You have ChIPSeq enrichment scores in a bigWig file and you now want to score just the transcription start site of known transcripts in a Bio::DB::SeqFeature::Store annotation database. Here you will restrict to 500 bp flanking the TSS.

  get_datasets.pl --db annotation.sqlite --feature mRNA --start=-500 \
  --stop=500 --pos 5 --data scores.bw --out tss_scores.txt
Avoid first and last 1 Kb of each interval
  get_datasets.pl --in file.bed --start=1000 \
  --stop=-1000 --pos 53 --data scores.bw --out file_scores.txt
Count intervals

You have identified all possible transcription factor binding sites in the genome and put them in a bigBed file. Now you want to count how many exist in each upstream region of each gene.

  get_datasets.pl --db annotation.gtf --feature gene --start=-5000 \
  --stop=0 --data tfbs.bb --method count --out tfbs_sums.txt
Many datasets at once

While you can provide multiple data source files as a space-delimited list at the end of the command, you can also treat a folder or directory of bigWig files as a special database, known as a BigWigSet. Each file becomes a database feature, and you can interactively choose one or more from which to collect. Each dataset is appended to the input file as a new column. Provide the folder as a data database --ddb option.

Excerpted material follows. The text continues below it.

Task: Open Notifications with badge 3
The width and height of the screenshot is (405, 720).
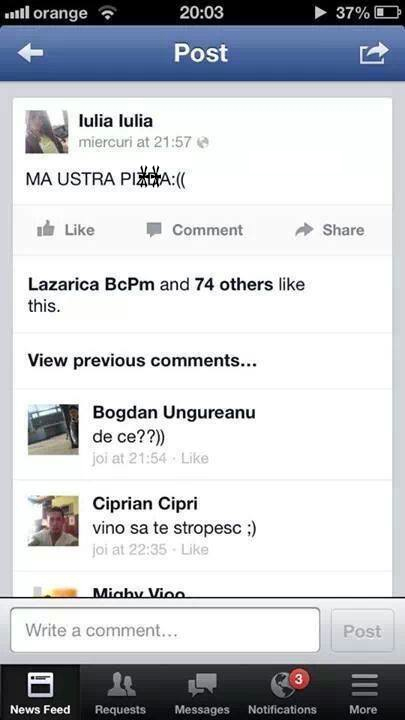Action: [282, 692]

  get_datasets.pl --in input.txt --ddb /path/to/bigwigset
Stranded BigWig data

You can generate stranded RNASeq coverage from a Bam file using the BioToolBox script bam2wig.pl, which yields rnaseq_f.bw and rnaseq_r.bw files. These are automatically interpreted as stranded datasets in a BigWigSet folder context; see above.

  get_datasets.pl --in input.txt --strand sense \
  --ddb /path/to/rnaseq/bigwigset 
Binned coverage across the genome

You are interested in sequencing depth across the genome to look for depleted regions. You count reads in 1 kb intervals across the genome.

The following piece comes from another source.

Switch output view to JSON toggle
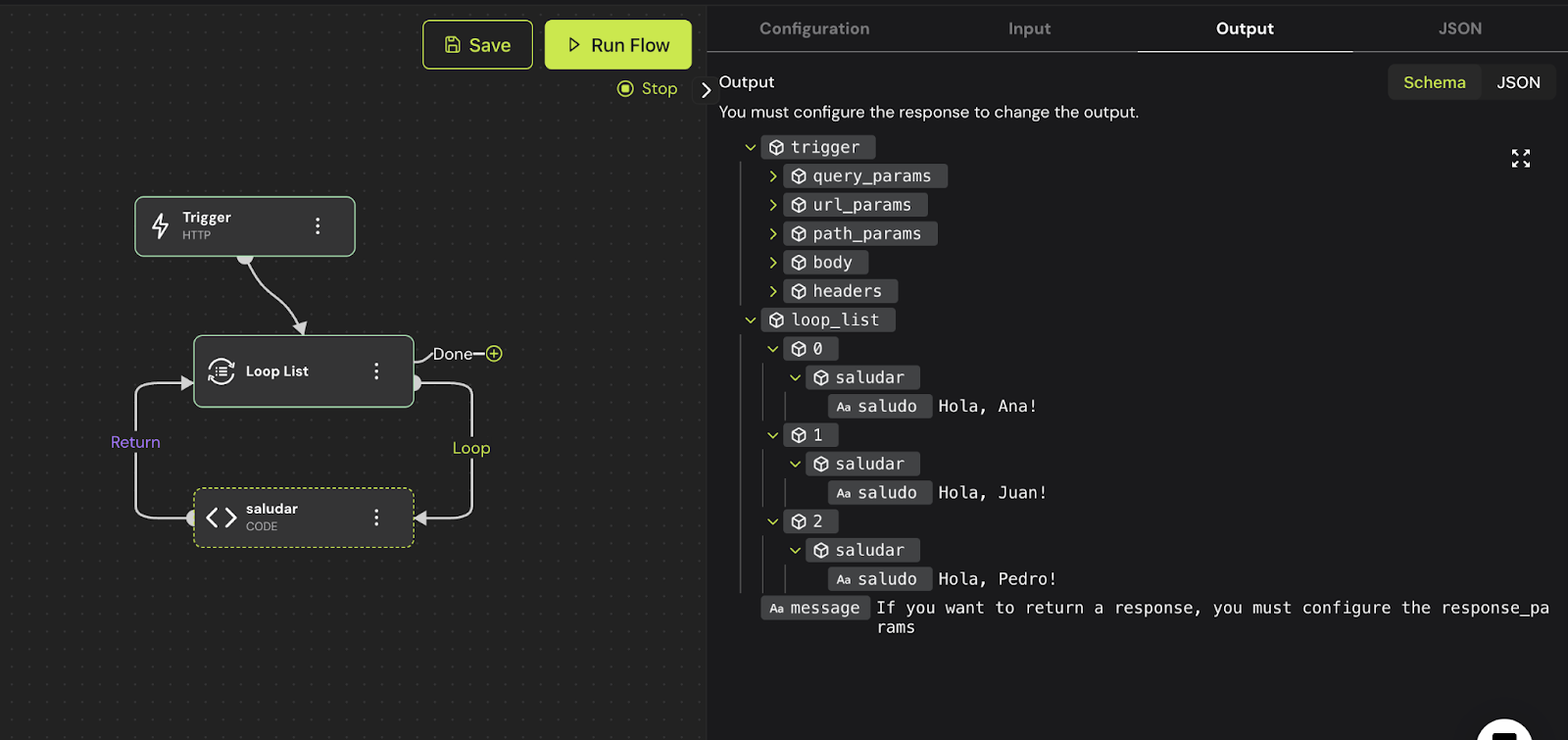 1518,82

  get_datasets.pl --db genome.fasta --feature genome --win 1000 \
  --data alignments.bam --method count --out coverage.txt
Middle of feature

You are interested in the maximum score in the central 50% of each feature.

  get_datasets.pl --in input.txt --fstart=0.25 --fstop=0.75 \
  --data scores.bw 
  

AUTHOR

 Timothy J. Parnell, PhD
 Howard Hughes Medical Institute
 Dept of Oncological Sciences
 Huntsman Cancer Institute
 University of Utah
 Salt Lake City, UT, 84112

This package is free software; you can redistribute it and/or modify it under the terms of the Artistic License 2.0.